Orta Doğu petrol kaynaklarına bağımlılık düzeylerine baktığımızda ise Japonya ve AB için bölgenin ne derece önemli olduğunu görmek mümkün. Japonya’nın petrol ihtiyacının %80’ini, AB’nin ise %30’unu bölgeden sağladığı göz önünde bulundurulursa, bu savaşa olan muhalefetleri daha iyi anlaşılabilir. Daha da önemlisi, petrol üretim ve rezervleri açısından bakıldığında; halihazırda dünya üretiminin %30’unu karşılayan bölgenin, rezervleri bakımından tüm dünyadaki kaynakların üçte ikisine sahip olması, ABD’nin savaşa olan iştahını açıklamaya yeterken, yine benzer biçimde AB’nin büyük güçlerinin tepkisini de anlaşılır kılıyor. Bölgenin petrol üretim ve ihracatında meydana gelecek bir daralma Doğu Asya ülkelerini ve Japonya’yı, bölgeden ithal ettikleri petrole olan yüksek bağımlılıkları nedeniyle özellikle etkileyecek olması yanında; zaten durgunluk dolayısıyla gerilim altındaki dünya ekonomisinde de, ciddi bir krize yol açma potansiyeli taşıyor.
Daha yüksek petrol fiyatları ekonomiyi birkaç kanaldan etkiler. Firmalar daha az enerji kullanacakları için üretimleri geriler. Sonuç olarak sermaye ve emek verimliliği düşer; bu da daha düşük yatırım ve istihdam düzeyleri anlamına gelir. ABD, AB ve Japonya için özel yatırımların büyük bir şok sonrasında eski düzeylerine kavuşması 1 yıldan fazla zaman alacak. Tüketiciler de şoklara tepki gösterir. Emek talebi düşeceğinden reel ücretler de geriler ve özel tüketim azalır. Yapılan tahminlere göre Irak Savaşı nedeniyle özel tüketimde bugünkü düzeylere AB ve ABD’de 2004’de, Japonya’da ise 2005’de ulaşılacak.
Sonuç olarak, sanayileşmiş ülkelerin petrole olan duyarlılığı devam etmekte. Tüm dünya ekonomileri hâlâ büyük ölçüde petrol tüketimine bağlı olarak işliyor.
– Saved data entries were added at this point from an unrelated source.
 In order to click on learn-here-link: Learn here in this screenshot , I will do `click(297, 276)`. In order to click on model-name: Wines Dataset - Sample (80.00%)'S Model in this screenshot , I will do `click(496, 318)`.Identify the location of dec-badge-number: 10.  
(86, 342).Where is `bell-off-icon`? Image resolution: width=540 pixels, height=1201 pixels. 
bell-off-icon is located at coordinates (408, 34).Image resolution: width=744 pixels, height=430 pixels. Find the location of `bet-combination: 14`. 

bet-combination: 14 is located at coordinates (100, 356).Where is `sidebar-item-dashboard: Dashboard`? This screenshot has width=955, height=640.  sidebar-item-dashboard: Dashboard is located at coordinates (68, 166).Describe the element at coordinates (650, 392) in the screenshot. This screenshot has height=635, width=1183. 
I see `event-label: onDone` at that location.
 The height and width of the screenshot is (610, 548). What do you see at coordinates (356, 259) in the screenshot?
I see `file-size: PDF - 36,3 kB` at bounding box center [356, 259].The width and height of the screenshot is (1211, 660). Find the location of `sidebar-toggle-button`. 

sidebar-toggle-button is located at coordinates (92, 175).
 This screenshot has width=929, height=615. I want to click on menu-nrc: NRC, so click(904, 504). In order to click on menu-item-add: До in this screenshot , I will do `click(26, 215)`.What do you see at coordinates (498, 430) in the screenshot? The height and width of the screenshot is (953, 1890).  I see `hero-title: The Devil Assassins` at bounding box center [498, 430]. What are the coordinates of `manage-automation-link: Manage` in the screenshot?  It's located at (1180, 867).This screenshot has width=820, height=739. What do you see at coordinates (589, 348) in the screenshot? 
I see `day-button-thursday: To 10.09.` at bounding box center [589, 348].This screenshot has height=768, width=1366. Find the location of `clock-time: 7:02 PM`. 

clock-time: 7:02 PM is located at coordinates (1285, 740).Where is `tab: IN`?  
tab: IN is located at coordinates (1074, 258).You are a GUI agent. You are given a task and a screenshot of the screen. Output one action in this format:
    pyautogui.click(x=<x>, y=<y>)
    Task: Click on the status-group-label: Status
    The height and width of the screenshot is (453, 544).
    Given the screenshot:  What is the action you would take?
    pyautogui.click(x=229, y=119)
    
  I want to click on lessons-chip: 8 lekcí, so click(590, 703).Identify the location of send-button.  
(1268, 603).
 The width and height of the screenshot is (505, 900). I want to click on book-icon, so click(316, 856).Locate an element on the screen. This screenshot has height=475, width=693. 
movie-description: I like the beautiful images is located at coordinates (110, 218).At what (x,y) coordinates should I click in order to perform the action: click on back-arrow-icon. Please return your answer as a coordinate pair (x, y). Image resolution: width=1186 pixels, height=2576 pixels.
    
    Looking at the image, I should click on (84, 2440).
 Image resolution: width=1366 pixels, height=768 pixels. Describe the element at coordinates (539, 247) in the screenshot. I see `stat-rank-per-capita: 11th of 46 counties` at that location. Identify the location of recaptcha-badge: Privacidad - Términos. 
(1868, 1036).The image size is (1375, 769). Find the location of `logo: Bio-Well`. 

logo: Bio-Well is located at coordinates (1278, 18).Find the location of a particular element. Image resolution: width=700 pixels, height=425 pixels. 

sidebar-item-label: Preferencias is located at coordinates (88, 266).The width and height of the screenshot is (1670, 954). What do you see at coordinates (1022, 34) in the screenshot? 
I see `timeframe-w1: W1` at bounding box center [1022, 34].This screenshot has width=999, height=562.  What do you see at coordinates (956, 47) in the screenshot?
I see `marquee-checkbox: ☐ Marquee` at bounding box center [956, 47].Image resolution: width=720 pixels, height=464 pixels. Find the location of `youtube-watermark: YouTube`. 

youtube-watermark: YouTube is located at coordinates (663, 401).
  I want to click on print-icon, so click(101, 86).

Petrol arzında, yeni askeri harekatlar veya Irak’ta istikrarın sağlanamaması nedeniyle meydana gelebilecek gerileme ve buna bağlı olarak petrol fiyatlarındaki ciddi artışlar, dünya ekonomisinin daralması neticesini verebilir. Artan ekonomik maliyetler, tüm dünyada, savaş karşıtlığı ile birleşerek, küreselleşmeye ve kapitalizme muhalefetin güçlenmesine neden olmakta. Dünya çapında riskin artması yatırımcıların yeni girişimlerde bulunmalarını engellemekte, ülkeler arası mal, fikir ve sermaye akımlarının güvenlik gerekçesiyle sınırlandırılmaya çalışılması bu muhalefeti daha da pekiştirmekte.